PASSAGE FOURNI
·····
L'autoritarisme pour sortir de la crise ?

Par Michel Santi  |   |  1152  mots
Le "mainstream" académique et médiatico-politique s'oppose à une politique d'expansion budgétaire pourtant nécessaire à une sortie de crise de la zone euro. Or l'histoire nous montre qu'un tel blocage favorise le risque de guerre et de dictature.

L'Union européenne subit une récession bien spécifique, marquée par l'implosion de bulles spéculatives combinée au déclenchement d'une crise du crédit inédite. De son côté, la Banque centrale européenne est également confrontée à une crise existentielle car sa politique est désormais officiellement inopérante. Elle ne peut en effet baisser ses taux d'intérêt en dessous de zéro et il lui et impossible de se lancer dans un programme de création monétaire, comme ses consœurs américaine, britannique et japonaise. Seul l'Etat est donc aujourd'hui à même de soutenir un secteur privé tétanisé et une économie en proie aux pressions déflationnistes.

Combler le vide laissé par le privé

Par leur action, les pouvoirs publics doivent effectivement combler le vide laissé par le secteur privé, c'est-à-dire que c'est l'État qui doit emprunter et dépenser tandis que le privé - entreprises et ménages - tente de se reconstruire, de réduire ses endettements, bref de panser ses plaies dues à la digestion des excès du passé. Ainsi, le rétablissement de l'activité économique et le redressement du PIB ne se matérialiseront qu'à une seule condition: que l'État emprunte l'épargne privée et qu'il la dépense! En d'autres termes, les stimuli fiscaux et les déficits budgétaires devront être maintenus pendant des années car c'est à ce prix que le secteur privé aura pu rembourser ses dettes pour certains, repris confiance - et donc investir - pour d'autres.
·····
MATÉRIEL FOURNI
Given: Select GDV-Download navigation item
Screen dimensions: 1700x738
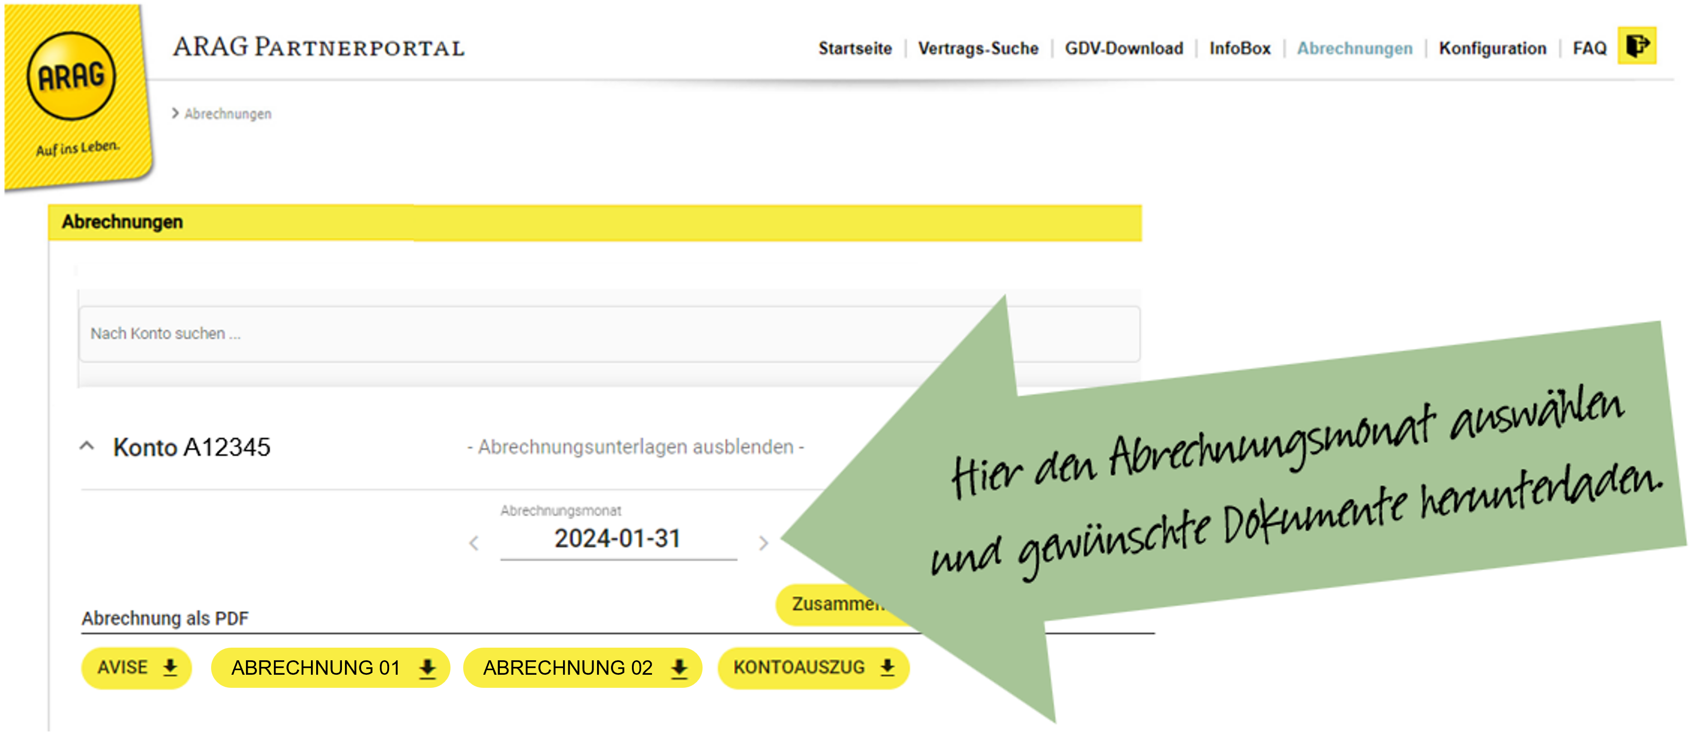Looking at the screenshot, I should [x=1123, y=48].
·····
TRAVAIL DEMANDÉ
Donnez la suite de l'article sur la crise de la zone euro en reprenant juste après sa dernière phrase. Le listing est un matériau à part, sans lien avec l'article.

VOTRE RÉPONSE
L'erreur japonaise

Attention, car tout retrait inopportun de ces stimuli induirait aussitôt un retour en force de la déflation et une dégradation supplémentaire de la confiance. Erreur commise par le Japon les ayant à maintes reprises prématurément retirés ou diminués durant la « décennie perdue ». Ce qui a coûté leur place de leader dans leur domaine à bien des fleurons de l'industrie nippone, ayant manqué de confiance pour investir dans de nouveaux produits, comme pour concrétiser des projets proposés par leur département Recherche & Développement. Dans un tel contexte d'incertitude, de chômage, d'austérité, il va de soi que le réflexe naturel du consommateur est de se replier sur lui même, c'est-à-dire d'épargner. Voilà pourquoi l'épargne occidentale atteint aujourd'hui des records, en dépit de taux d'intérêt à leur plus bas historique. Ce qui rend les entreprises encore plus frileuses dans leurs investissements, ce qui tarit d'autant plus les cash flows, ce qui comprime davantage les valorisations: autant de calamités ayant précisément conduit à la crise et qui, mal traitées, ne manqueront dès lors pas de dégénérer en spirale.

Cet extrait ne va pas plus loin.